Add a `pycall!()` macro #4503

ChayimFriedman2 · 2024-08-30T09:51:02Z

This is a draft. The code isn't the most readable in the worlds and it likely contains bugs. It also won't pass CI, as I coded for most recent Python and Rust versions. I am opening this PR to gauge opinions.

I chose the performance over code safety or conciseness. This choice can be reverted, fully or partially. While this PR is very large, I believe we can get into reasonable size if we are ready to give up some of the performance.

The whole new pycall module is a safety boundary. Things aren't marked unsafe even when they should be. Part of this could be fixed, but part is hard because of macro constraints. Users should not be able to use the stuff defined in this module anyway.

This macro allows you to call Python objects with the most convenient syntax and maximum performance.

The implementation is... complicated. The performance requirements mean that we do a lot of type juggling, including clever tricks.

Fixes #4414.

This macro allows you to call Python objects with the most convenient syntax and maximum performance. The implementation is... complicated. The performance requirements mean that we do a lot of type juggling, including clever tricks.
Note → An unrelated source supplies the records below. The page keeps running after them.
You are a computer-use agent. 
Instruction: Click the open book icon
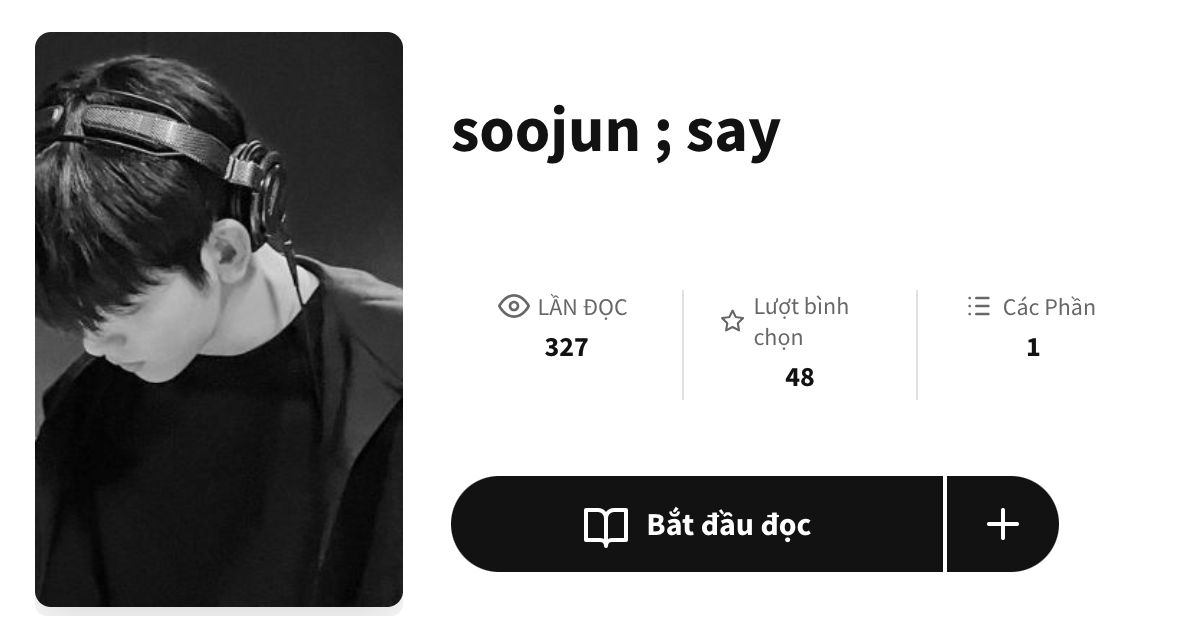click(606, 525)
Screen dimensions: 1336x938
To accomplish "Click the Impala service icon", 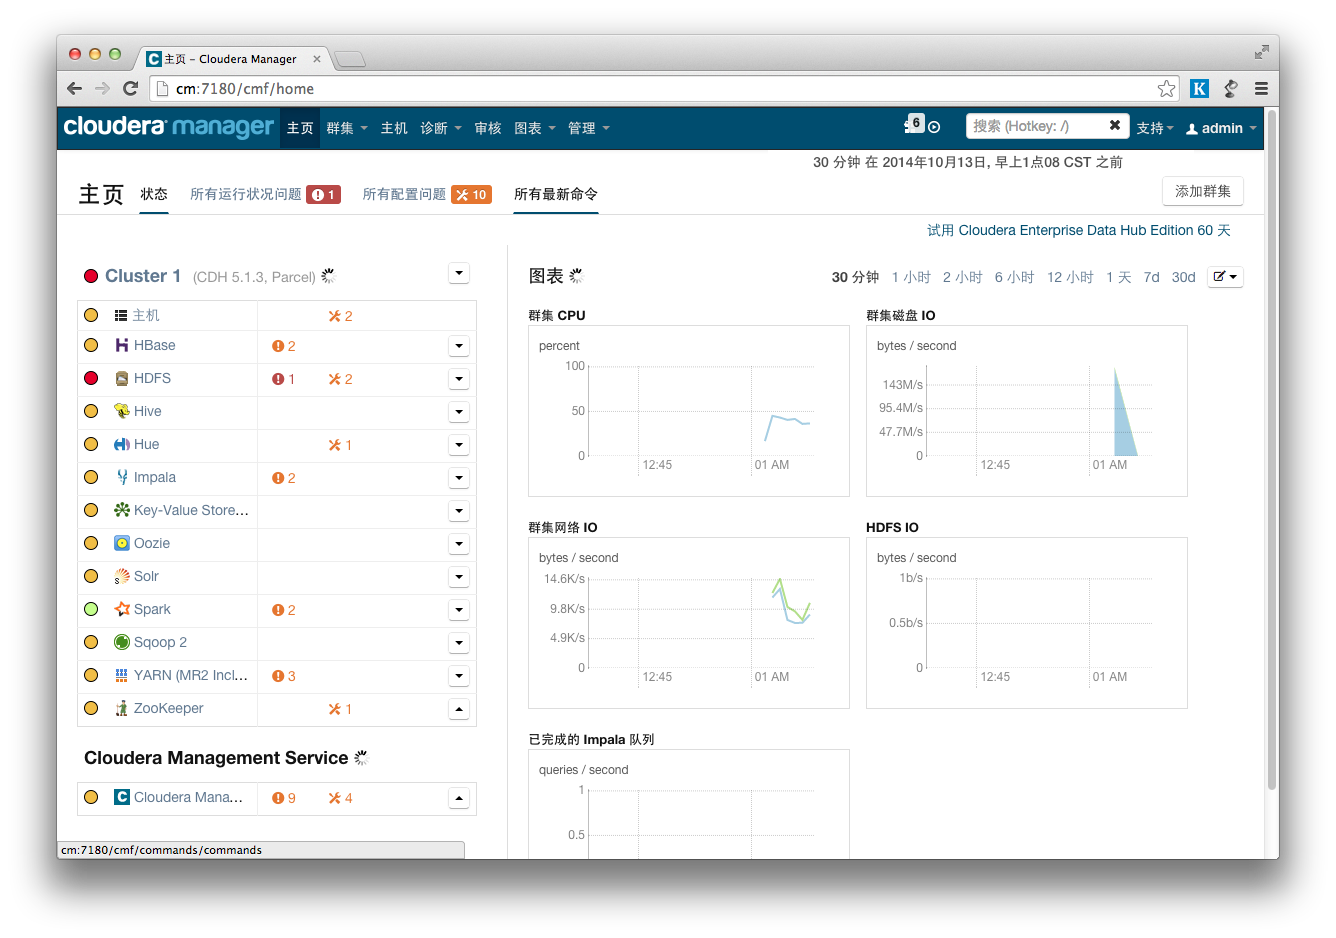I will (121, 477).
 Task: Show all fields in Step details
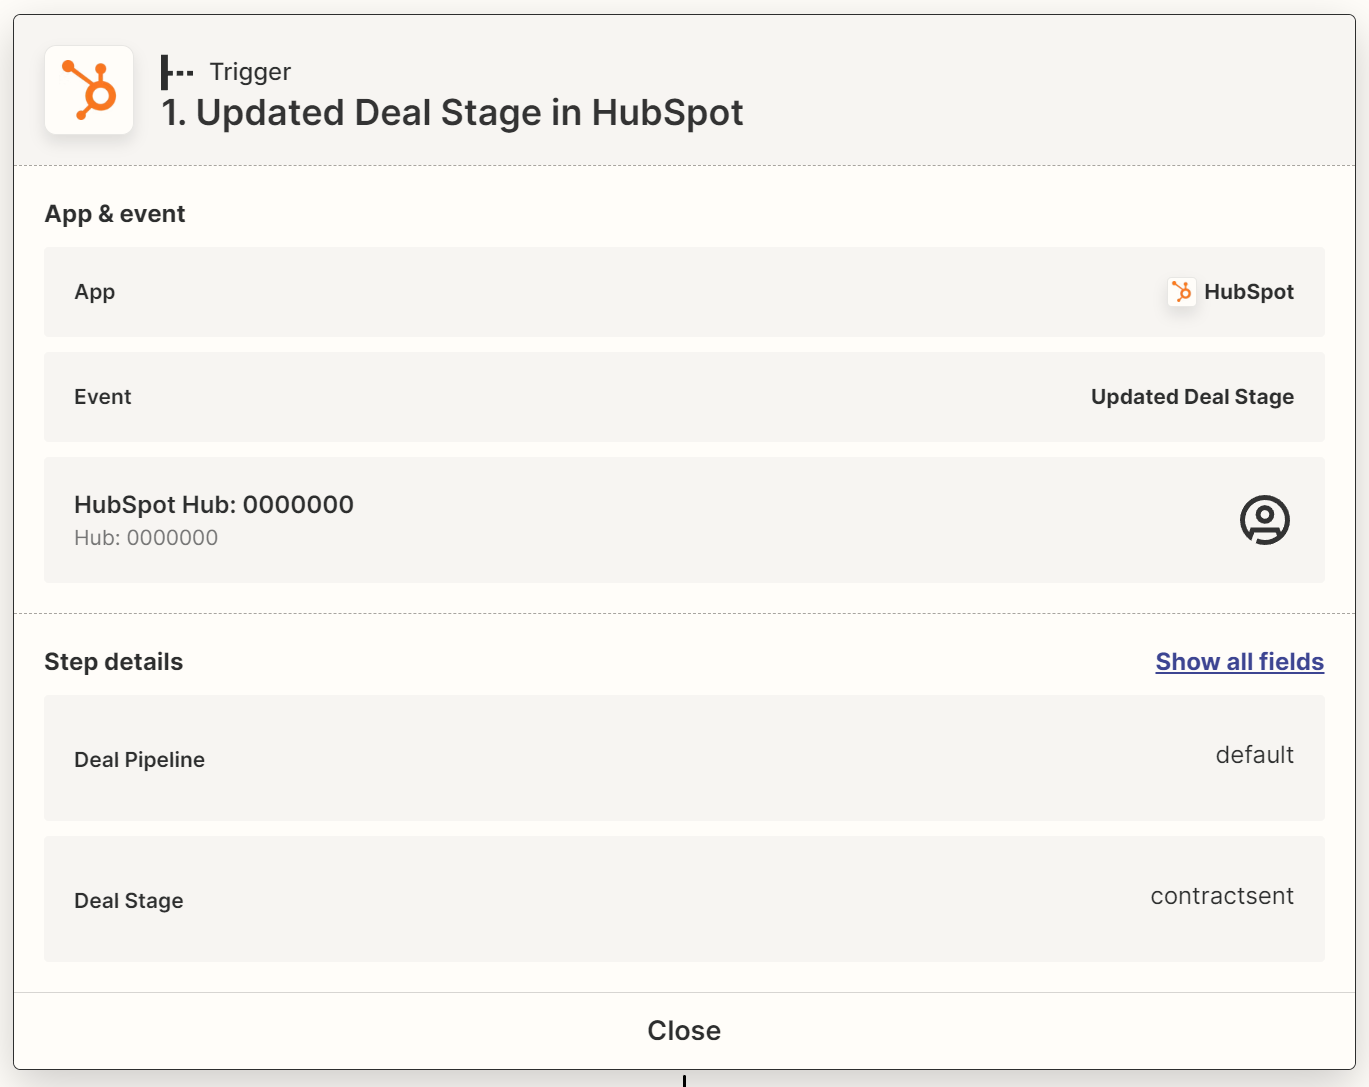tap(1239, 661)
This is a draft; it likely contains bugs and it isn't the most readable.

davidhewitt

Thanks for the PR! As the implementation is huge and is stated to be draft, I have only skimmed it, so let's focus on the high level points first and can iterate:

It looks like there are some stylistic choices like "named_argument"=value rather than named_argument=value, and also (*)args and (**)kwargs. Can you elaborate on the choices here: are they draft syntaxes, are they due to limitations in macro parsing, or are they to prevent ambiguities? I think what I'd like to see is an exact mirror of Python call syntax, but we also have the problem of * being the deref operator in Rust, which creates at least one complication.
As per the thread in RFC: py_call! macro #4414 there are maintainers among us who rightly question whether a macro is necessary. Can we use builder functions to achieve the same effect (or indeed just regular functions)? If so, how ergonomic can we make those? My intuition is that because kwargs need to be appended to the args slice, and kwarg names separated out into a tuple, the function forms are non-trivial / high overhead. But it would be good to rule that out rather than proceed based on my hunch.
The number of combinations of helpers are enormous. Do you think there are natural points where this PR could be broken up so we could review in chunks and possibly extend the design incrementally? We could potentially merge a limited implementation behind an experimental-pycall-macro feature, for example, and extend functionality as we go through the PRs.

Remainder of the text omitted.